Professionally, he served as professor of Administrative Law in the Law Course of the Liceo de Concepción and practiced law independently in Concepción. He acted as legal counsel to the Compañía de Buques y Maderas, the Compañía Chilena de Teléfonos de Concepción, and as chief legal adviser of the Third Zone of the State Railways (EFE). He was also a lawyer of the Court of Appeals of Concepción.

== Political and public career ==
A member of the Democratic Party, Puga Monsalve was elected senator for the provinces of Ñuble and Concepción for the 1933–1937 legislative period. This four-year senatorial mandate formed part of the institutional adjustment following the political crisis of June 1932. During his term, he served on the Standing Committees on Constitution, Legislation, Justice and Regulations; on Labour and Social Welfare, which he chaired; and on the Budget Committee.
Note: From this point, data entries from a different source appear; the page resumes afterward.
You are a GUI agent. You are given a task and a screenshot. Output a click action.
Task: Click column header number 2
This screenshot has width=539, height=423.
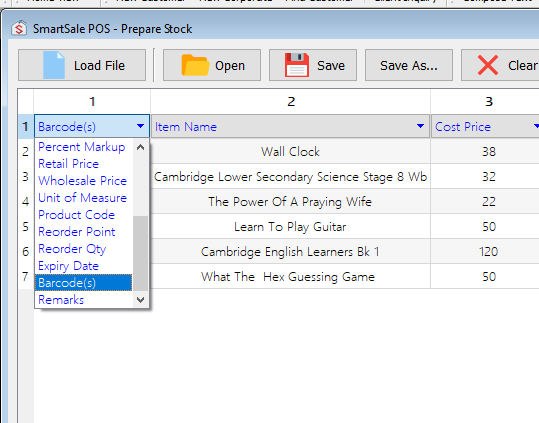point(291,101)
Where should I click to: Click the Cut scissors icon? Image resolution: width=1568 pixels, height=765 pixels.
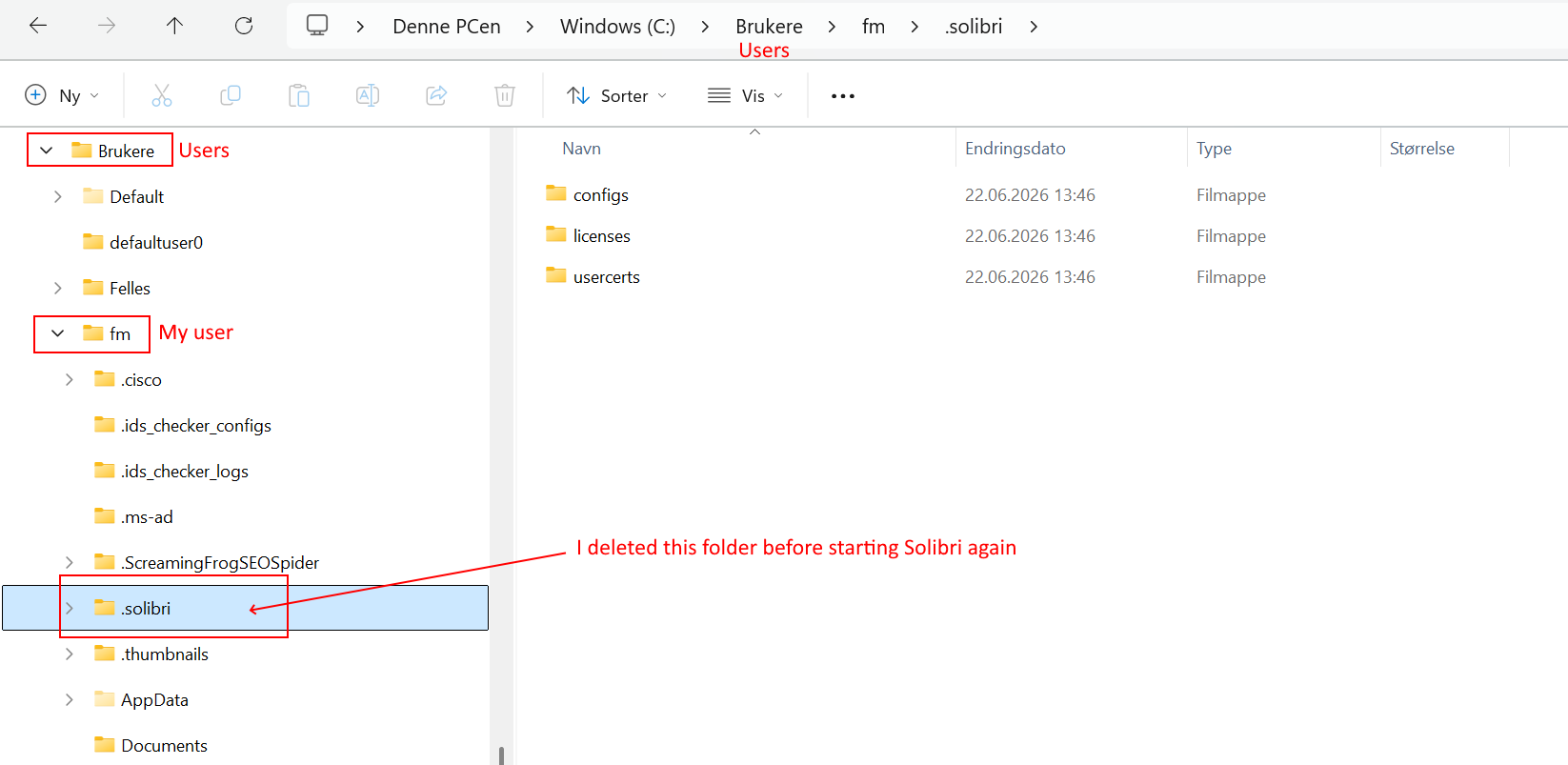tap(162, 95)
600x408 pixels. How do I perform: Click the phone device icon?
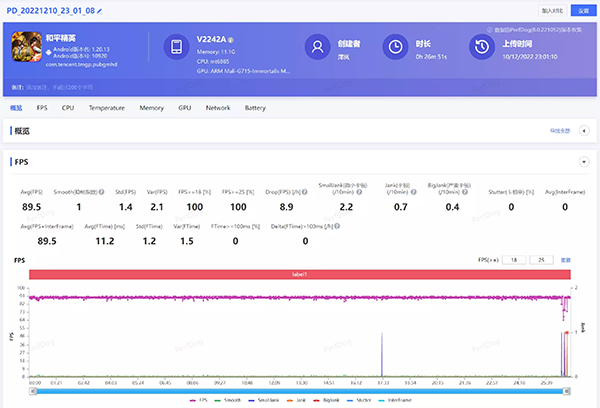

At the beginning of the administration of President Pedro Aguirre Cerda, he was appointed minister of justice, serving from 24 December 1938 to 10 June 1941. Concurrently, he served as acting minister of education from 12 to 28 June 1939. He was later appointed minister of agriculture from 10 June 1941 to 2 April 1942 and also served as acting minister of labor between 15 January and 4 February 1942. During his ministerial tenure, he focused particularly on the Child Protection Service and promoted the development of the agricultural and livestock sector.

== Other activities ==
Puga was an active member of the Colegio de Abogados de Concepción, serving as its secretary and treasurer. He acted as legal adviser and honorary president of eighteen workers’ societies in Concepción. He was also a member of the Club de Concepción and the University of Concepción.